*GIVEN REQUEST*:
Rewrite the rows from the line containing "Image resolution: width=652" through the line containing "coord(161,257)" as a numbered list, with the blank lines removed.
== TASK INPUTS ==
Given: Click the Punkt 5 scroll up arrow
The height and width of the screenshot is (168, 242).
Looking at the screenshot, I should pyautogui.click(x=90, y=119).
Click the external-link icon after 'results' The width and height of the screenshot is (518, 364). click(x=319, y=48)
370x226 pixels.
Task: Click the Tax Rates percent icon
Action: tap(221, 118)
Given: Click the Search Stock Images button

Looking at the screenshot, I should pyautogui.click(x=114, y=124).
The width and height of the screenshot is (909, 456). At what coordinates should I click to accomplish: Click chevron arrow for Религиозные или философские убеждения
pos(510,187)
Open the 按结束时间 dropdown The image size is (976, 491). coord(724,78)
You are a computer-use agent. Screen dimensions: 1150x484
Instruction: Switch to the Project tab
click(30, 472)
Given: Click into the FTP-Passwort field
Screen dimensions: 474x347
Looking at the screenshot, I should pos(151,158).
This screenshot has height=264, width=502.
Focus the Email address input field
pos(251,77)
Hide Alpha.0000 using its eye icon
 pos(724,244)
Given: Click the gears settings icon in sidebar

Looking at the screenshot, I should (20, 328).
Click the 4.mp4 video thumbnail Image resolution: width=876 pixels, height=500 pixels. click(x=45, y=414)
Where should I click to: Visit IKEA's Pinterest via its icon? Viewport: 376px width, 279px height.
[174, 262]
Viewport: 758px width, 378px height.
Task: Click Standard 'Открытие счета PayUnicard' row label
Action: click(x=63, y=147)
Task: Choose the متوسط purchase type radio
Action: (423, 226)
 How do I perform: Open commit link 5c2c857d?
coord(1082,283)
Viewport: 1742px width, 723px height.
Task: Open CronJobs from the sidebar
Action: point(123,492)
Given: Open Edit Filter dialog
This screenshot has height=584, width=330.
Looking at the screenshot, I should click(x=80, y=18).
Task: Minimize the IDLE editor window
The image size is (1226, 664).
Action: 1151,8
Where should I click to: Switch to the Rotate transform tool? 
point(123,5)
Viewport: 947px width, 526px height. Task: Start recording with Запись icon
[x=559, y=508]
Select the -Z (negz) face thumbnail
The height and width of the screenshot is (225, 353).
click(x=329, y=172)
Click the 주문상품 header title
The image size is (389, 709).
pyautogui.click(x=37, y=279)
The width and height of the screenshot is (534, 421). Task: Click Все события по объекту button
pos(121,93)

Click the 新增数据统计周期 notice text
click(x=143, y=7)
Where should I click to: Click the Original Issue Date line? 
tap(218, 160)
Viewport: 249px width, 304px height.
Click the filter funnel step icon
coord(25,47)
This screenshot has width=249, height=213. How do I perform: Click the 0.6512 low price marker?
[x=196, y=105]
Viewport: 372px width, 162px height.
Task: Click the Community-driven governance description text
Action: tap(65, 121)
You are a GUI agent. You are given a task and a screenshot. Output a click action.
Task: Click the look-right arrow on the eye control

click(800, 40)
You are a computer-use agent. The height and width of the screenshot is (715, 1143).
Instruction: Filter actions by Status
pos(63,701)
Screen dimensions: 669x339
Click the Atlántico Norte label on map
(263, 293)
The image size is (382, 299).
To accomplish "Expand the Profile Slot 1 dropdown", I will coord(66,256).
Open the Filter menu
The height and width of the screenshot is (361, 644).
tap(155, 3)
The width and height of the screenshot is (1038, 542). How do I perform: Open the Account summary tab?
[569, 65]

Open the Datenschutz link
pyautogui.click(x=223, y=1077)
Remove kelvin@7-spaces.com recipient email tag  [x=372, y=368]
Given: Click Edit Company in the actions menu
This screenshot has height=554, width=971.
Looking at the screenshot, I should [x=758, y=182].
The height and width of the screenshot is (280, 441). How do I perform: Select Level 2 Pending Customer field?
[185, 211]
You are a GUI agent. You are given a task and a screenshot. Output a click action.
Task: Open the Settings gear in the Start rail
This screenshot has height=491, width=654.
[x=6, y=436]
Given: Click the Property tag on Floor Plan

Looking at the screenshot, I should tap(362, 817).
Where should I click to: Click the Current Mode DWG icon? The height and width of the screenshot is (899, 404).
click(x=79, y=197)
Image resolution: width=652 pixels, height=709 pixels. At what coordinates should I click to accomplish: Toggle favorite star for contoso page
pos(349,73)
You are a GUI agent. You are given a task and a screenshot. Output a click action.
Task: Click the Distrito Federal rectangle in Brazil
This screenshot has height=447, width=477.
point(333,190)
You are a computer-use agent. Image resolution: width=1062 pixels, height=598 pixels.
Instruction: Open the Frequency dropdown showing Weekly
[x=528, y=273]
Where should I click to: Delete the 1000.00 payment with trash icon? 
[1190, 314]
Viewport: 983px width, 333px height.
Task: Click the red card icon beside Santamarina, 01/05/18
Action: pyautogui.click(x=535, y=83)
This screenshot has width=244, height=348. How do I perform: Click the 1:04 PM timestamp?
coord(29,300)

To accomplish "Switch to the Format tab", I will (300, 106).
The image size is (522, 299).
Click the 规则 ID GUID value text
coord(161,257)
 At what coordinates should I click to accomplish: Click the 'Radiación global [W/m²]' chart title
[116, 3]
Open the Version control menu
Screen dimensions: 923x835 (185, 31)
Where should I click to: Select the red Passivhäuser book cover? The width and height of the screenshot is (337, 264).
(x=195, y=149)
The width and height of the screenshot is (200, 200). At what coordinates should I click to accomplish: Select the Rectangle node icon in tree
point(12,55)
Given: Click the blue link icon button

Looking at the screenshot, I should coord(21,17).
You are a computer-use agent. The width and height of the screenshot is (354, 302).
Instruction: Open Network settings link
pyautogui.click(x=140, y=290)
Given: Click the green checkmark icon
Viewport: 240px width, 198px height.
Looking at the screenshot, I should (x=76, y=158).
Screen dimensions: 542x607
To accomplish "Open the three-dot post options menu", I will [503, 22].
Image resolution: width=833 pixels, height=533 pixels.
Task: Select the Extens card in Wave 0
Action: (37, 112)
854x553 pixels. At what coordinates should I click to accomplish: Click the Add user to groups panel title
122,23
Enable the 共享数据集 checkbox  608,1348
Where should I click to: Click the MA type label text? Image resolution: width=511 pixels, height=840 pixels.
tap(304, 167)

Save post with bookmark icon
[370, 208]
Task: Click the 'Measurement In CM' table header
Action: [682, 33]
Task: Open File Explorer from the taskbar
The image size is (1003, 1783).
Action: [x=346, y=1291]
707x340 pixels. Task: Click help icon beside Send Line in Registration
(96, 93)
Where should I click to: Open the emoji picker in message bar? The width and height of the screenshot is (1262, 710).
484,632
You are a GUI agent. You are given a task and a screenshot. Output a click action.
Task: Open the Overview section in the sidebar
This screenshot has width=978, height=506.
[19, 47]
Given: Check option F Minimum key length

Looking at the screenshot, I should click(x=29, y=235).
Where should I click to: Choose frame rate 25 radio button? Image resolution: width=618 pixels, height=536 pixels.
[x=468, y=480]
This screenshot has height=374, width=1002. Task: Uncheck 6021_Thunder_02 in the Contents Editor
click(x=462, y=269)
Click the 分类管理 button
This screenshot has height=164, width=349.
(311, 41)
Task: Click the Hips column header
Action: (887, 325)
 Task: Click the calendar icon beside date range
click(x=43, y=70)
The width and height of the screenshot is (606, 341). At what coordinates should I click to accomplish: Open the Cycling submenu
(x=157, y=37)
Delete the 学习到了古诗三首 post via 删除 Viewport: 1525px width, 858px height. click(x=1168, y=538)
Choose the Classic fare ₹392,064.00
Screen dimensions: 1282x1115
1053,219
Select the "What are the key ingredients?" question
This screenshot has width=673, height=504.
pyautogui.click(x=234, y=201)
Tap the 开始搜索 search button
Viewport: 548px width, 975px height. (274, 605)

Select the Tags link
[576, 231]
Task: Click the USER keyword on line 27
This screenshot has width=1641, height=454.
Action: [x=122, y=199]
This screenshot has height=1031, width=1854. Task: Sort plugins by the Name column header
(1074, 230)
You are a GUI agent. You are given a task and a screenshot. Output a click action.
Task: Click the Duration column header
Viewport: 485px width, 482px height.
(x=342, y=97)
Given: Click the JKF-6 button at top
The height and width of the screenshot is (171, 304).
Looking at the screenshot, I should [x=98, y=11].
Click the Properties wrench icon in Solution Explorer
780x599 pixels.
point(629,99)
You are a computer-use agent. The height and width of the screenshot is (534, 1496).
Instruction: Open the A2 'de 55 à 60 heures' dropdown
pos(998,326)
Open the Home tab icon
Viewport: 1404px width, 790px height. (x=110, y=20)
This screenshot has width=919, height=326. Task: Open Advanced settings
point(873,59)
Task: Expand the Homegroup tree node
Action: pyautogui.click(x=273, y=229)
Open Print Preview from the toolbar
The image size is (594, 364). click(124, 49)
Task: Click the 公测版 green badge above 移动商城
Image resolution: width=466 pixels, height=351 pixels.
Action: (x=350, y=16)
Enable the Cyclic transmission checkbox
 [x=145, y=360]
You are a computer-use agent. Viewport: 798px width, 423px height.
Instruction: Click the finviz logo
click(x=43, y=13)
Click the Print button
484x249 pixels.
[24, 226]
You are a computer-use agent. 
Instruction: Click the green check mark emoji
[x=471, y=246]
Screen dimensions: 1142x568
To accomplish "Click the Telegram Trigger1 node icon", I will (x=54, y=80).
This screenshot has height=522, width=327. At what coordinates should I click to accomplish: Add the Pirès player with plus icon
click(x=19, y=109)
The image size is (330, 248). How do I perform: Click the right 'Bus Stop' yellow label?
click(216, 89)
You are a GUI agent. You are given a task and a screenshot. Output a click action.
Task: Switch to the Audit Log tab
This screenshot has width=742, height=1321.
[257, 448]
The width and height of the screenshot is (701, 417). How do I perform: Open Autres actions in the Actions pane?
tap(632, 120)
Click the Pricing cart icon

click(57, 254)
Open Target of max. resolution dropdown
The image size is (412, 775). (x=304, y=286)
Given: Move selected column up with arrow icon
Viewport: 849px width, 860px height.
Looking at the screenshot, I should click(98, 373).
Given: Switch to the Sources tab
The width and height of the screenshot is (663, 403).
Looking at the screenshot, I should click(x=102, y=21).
===
*OUTPUT FOR THIS TASK*:
1. Image resolution: width=652 pixels, height=709 pixels. At what coordinates should I click to accomplish: Toggle favorite star for contoso page
2. pos(349,73)
3. You are a GUI agent. You are given a task and a screenshot. Output a click action.
4. Task: Click the Distrito Federal rectangle in Brazil
5. This screenshot has height=447, width=477.
6. point(333,190)
7. You are a computer-use agent. Image resolution: width=1062 pixels, height=598 pixels.
8. Instruction: Open the Frequency dropdown showing Weekly
9. [x=528, y=273]
10. Where should I click to: Delete the 1000.00 payment with trash icon? 
11. [1190, 314]
12. Viewport: 983px width, 333px height.
13. Task: Click the red card icon beside Santamarina, 01/05/18
14. Action: pyautogui.click(x=535, y=83)
15. This screenshot has width=244, height=348. How do I perform: Click the 1:04 PM timestamp?
16. coord(29,300)
17. To accomplish "Switch to the Format tab", I will (300, 106).
18. The image size is (522, 299).
19. Click the 规则 ID GUID value text
20. coord(161,257)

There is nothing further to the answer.